Finalmente decidimos hacer nuestra postergada luna de miel en Europa. Tomamos un avión a Milán, donde compramos un auto, una carpita y lo necesario para viajar por toda Europa haciendo camping con plena libertad. Sin itinerarios prefijados. Sin horarios. Visitamos Italia, Suiza, Francia, España, de vuelta Francia, Alemania y volvimos a Italia donde en Génova embarcamos rumbo a Buenos Aires en el vapor Federico C luego de casi seis meses.

Nuestro principal propósito era vivir los dos juntos todo el tiempo y eventualmente conocer a la gente común.
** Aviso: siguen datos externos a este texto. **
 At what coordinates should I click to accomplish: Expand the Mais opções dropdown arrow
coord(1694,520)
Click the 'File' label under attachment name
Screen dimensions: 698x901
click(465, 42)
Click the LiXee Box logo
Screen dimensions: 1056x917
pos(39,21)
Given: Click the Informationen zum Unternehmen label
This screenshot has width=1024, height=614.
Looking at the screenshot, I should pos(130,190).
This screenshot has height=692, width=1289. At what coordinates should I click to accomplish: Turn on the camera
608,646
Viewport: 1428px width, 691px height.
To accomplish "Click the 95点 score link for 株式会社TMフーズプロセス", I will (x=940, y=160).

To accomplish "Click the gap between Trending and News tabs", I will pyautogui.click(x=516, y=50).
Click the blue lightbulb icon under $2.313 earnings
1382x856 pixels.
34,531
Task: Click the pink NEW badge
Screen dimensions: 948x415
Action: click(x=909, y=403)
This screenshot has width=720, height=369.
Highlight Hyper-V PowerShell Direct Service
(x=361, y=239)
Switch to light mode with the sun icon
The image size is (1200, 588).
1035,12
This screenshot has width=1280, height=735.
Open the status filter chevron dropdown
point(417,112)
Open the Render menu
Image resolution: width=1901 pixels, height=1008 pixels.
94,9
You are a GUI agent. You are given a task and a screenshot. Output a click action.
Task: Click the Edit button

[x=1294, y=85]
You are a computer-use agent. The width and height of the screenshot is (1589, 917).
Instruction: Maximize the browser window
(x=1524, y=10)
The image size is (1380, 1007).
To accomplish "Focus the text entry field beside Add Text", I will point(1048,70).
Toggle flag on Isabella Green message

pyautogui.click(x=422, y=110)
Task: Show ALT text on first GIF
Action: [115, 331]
Saber cuáles son sus prioridades, sus problemas, sus niveles educativos y culturales. No nos interesó hacer de turistas. Queríamos formar parte del pueblo. Ampliar y enriquecer nuestra cultura con mayor conocimiento de ellos para poder comparar con los nuestros, así como gozar de todos los museos y galerías de arte que pudiéramos. Fuimos “hippies” y alternamos con muchos de ellos en comunidades, con hombres que usaban pantalones pata de elefante y ellas minifalda. Ambos caminaban descalzos y lucían remeras con la leyenda “haz el amor y no la guerra”. Pero eso ya es otra historia que si Dios quiere les contaré en otra oportunidad.